"""
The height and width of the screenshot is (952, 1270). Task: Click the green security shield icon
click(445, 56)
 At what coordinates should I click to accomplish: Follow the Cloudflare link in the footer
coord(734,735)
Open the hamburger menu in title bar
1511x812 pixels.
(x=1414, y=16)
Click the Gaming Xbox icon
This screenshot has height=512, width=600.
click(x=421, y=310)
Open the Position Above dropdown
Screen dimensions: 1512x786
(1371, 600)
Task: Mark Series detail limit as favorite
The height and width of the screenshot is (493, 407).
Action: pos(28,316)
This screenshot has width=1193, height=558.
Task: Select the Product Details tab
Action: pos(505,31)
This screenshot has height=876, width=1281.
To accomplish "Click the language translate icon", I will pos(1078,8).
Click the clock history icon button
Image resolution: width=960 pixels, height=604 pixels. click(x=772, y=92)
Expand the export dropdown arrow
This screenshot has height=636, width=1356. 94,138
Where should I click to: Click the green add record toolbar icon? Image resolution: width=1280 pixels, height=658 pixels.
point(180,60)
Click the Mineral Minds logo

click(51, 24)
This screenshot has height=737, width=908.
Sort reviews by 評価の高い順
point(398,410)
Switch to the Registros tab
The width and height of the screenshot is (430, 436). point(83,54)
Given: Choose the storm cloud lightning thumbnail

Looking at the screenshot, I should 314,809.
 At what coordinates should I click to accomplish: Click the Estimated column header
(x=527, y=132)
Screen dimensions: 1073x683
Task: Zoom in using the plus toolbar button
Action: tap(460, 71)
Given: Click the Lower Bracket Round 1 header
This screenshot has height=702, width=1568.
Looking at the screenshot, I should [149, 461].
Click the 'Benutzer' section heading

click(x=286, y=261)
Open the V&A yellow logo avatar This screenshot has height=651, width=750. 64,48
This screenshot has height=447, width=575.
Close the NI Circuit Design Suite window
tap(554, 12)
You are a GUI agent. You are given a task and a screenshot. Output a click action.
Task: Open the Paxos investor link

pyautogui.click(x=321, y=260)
"""
Copy out the listing above, line by line and exactly, from its first line to the line holding "Open the hamburger menu in title bar", inclusive.

The height and width of the screenshot is (952, 1270). Task: Click the green security shield icon
click(445, 56)
 At what coordinates should I click to accomplish: Follow the Cloudflare link in the footer
coord(734,735)
Open the hamburger menu in title bar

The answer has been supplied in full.